*** Opening of Task data ***

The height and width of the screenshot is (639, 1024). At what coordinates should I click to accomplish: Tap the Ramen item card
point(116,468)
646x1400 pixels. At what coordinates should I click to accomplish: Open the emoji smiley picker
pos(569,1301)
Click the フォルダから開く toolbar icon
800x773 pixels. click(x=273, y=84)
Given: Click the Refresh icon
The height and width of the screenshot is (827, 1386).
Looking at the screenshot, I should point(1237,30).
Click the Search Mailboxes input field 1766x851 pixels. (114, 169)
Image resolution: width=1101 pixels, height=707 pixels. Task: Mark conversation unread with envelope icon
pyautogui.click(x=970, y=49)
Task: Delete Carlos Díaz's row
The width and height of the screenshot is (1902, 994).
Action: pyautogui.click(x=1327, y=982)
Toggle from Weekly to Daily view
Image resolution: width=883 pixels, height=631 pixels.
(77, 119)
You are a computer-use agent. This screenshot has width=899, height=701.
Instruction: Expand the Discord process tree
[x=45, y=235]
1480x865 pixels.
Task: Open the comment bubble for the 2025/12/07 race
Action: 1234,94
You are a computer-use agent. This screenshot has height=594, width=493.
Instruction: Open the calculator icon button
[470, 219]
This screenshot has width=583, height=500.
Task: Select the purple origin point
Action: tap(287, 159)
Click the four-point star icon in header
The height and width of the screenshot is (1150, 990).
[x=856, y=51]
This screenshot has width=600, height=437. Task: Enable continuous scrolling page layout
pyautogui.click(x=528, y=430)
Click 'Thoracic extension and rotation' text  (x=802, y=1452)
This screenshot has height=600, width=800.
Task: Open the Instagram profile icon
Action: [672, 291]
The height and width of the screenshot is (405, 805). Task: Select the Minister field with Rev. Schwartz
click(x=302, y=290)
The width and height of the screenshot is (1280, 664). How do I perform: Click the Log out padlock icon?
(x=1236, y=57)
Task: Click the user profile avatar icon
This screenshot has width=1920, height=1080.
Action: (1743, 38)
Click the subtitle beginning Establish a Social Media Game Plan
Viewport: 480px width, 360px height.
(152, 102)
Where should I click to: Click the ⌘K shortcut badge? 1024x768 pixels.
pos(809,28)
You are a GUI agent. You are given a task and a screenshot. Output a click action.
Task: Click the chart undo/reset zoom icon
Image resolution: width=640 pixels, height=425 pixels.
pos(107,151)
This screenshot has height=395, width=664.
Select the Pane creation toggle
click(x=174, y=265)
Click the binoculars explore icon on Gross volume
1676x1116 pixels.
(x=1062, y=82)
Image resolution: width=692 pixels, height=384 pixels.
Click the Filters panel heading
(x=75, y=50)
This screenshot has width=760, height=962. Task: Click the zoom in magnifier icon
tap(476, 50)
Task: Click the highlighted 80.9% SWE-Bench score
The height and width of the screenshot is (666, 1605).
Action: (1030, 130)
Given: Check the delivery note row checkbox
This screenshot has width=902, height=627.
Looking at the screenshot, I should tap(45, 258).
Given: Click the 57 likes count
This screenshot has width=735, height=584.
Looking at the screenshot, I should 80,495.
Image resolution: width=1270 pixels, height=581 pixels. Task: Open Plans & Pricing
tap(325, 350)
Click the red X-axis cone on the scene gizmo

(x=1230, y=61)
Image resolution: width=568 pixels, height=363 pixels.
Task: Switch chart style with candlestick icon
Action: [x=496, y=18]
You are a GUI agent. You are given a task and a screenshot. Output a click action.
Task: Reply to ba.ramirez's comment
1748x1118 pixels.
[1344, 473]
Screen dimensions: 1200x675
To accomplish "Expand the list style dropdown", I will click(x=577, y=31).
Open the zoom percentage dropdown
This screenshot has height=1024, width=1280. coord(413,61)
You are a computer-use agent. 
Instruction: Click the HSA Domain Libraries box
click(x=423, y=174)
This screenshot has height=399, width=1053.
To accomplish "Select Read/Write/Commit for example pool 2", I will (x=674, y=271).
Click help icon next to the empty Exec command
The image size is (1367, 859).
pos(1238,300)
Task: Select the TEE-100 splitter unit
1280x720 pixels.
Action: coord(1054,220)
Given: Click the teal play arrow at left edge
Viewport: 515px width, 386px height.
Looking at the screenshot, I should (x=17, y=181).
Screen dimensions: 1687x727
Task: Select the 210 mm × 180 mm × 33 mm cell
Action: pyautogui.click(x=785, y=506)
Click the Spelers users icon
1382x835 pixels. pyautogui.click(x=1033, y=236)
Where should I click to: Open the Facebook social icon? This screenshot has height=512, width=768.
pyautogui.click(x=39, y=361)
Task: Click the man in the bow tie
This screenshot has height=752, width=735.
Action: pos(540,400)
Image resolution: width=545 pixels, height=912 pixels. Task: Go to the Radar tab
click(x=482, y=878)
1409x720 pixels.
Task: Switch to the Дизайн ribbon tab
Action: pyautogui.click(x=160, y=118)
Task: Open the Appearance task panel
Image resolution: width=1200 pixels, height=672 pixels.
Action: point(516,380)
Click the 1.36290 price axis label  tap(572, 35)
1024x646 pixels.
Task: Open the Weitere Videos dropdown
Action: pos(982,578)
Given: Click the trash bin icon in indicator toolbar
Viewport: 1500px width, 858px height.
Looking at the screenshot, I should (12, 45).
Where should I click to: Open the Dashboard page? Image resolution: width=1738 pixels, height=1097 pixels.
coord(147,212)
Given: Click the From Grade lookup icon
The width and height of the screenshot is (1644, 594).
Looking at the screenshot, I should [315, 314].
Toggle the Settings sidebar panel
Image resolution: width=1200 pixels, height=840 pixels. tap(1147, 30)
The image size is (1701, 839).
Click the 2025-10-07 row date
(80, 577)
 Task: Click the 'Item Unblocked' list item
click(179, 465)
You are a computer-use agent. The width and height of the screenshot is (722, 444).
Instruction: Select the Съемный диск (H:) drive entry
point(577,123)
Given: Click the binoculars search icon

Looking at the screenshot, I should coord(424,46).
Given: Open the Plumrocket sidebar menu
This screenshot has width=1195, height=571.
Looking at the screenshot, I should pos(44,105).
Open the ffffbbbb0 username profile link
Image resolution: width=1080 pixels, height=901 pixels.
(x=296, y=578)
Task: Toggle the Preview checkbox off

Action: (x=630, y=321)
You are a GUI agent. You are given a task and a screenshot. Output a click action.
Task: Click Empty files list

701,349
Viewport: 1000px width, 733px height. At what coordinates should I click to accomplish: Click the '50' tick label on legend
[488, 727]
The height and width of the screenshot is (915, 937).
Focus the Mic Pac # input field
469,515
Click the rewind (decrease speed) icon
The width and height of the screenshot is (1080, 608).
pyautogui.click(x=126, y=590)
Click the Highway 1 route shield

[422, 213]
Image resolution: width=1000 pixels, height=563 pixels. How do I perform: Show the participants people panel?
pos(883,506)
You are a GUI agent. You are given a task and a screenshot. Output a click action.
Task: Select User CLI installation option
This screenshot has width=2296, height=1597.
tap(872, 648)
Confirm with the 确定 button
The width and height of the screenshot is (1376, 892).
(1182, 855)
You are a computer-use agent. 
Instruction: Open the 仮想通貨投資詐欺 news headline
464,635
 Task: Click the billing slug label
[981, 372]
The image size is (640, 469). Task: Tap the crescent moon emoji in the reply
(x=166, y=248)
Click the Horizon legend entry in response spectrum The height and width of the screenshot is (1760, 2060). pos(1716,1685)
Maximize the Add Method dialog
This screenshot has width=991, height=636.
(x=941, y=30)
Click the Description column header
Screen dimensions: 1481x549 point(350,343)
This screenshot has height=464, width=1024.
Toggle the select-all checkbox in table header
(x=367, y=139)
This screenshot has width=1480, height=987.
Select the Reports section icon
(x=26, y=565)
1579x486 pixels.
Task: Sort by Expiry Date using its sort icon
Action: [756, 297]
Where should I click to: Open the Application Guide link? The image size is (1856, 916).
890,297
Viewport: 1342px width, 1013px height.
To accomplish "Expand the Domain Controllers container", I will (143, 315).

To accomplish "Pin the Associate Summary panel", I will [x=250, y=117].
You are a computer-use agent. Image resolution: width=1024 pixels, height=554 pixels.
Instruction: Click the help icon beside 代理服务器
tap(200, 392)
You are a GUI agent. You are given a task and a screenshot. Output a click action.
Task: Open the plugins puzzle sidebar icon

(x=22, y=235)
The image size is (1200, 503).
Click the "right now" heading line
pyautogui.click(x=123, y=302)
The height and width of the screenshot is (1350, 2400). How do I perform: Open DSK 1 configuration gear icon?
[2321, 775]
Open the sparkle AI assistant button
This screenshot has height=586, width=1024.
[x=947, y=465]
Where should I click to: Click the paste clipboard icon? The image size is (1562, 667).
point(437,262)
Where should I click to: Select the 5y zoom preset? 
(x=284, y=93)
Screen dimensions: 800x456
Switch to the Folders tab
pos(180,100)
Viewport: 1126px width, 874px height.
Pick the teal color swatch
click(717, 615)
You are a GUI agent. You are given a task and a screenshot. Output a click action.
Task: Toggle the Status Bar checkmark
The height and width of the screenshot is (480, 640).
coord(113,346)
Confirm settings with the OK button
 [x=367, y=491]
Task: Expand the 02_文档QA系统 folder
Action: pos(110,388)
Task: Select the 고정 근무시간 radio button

*** Close of Task data ***

● **Exercise**
The line above containing "Where should I click to: Click the ⌘K", the line containing "Task: Click the chart undo/reset zoom icon", and every line between them are to be transcribed exactly; no other line is wanted.

● **Answer below**
Where should I click to: Click the ⌘K shortcut badge? 1024x768 pixels.
pos(809,28)
You are a GUI agent. You are given a task and a screenshot. Output a click action.
Task: Click the chart undo/reset zoom icon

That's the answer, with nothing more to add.